No other artist at the Rolling Loud festival was as seasoned or experienced a performer as Pusha T. With more than two decades under his belt, the rapper’s moniker is no longer just in reference to his alleged days as a drug dealer. Instead, Pusha T is pushing his music through a rapidly morphing genre and generation.
As he enters an era of young talent, Soundcloud rappers and the increasingly truncated length of the rap song, Pusha T might not be able to satisfy a crowd with an insatiable appetite for quick, energetic bangers, memorable one-liners or infectious instrumentals. But what he lacks in song structure he makes up for in the substance of his lyrics and his near-flawless delivery of them.
“Zhivago tried to fight the urge like Ivan Drago, if he dies, he dies / Like Doughboy to Tre, if he rides, he rides / Throwing punches in the room, if he cries, he cries,” Pusha T rapped, his voice a whimper on the last line. Throughout each song, cameras panned onto the Virginia Beach-based rapper’s face, revealing the exaggerated expressions he would make to further animate his performance.
With verses and choruses that are often a mouthful, a large part of the audience was understandably quieted by Pusha T’s setlist. Songs such as “If You Know You Know,” “Nosetalgia” or even his verse in “So Appalled” from Kanye West’s My Beautiful Dark Twisted Fantasy are hard to follow along to.

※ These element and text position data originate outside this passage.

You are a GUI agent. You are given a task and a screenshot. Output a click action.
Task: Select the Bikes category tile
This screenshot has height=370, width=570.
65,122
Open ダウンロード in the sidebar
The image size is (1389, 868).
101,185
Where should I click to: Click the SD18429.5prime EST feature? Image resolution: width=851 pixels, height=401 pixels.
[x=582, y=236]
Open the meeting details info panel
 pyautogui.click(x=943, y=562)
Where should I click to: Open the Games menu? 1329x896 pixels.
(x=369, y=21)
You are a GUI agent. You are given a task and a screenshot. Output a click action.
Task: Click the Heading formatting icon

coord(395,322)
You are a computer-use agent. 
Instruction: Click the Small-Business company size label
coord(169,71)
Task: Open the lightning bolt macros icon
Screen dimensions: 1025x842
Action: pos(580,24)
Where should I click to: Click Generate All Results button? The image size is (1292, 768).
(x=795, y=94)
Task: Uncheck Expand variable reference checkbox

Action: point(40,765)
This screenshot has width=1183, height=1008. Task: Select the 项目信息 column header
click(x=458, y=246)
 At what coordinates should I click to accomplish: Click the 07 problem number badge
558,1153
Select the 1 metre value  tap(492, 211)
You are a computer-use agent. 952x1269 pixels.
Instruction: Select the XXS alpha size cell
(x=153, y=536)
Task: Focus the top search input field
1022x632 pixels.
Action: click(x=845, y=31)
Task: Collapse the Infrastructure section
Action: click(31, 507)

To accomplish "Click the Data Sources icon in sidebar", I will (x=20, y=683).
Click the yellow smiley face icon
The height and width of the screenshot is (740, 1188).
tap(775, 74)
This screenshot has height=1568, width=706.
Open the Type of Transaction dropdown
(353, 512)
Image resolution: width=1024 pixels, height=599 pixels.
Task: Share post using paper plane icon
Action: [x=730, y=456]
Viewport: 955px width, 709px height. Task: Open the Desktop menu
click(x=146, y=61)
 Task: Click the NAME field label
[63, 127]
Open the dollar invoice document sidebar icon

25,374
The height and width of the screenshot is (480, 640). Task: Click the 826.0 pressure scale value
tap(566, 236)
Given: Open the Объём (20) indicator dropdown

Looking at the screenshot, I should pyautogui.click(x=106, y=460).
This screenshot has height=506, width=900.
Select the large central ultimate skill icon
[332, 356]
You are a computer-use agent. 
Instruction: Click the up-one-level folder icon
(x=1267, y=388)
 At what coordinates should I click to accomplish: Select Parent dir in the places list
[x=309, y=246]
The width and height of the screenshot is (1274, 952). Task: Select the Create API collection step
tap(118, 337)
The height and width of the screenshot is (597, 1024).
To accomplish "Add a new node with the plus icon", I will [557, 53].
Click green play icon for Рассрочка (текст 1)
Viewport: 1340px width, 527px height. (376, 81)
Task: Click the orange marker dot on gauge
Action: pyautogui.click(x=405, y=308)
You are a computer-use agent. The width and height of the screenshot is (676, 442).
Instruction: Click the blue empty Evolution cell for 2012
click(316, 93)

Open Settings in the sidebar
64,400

But to criticize Pusha T for his lack of party anthems or headbangers may be to misunderstand his goal. Perhaps Pusha T would rather have his listeners be convinced by his lyrics and the stories he tells in his songs, rather than simply enjoy the sounds of the words he says.
And in the end, the rapper did not completely alienate his audience. Occasionally, Pusha T would revitalize the crowd with “Mercy” and “Move That Dope,” and people would enthusiastically (and problematically) rap along — “Young n***a move that dope.”
It looks like the new generation will find room for Pusha T, after all.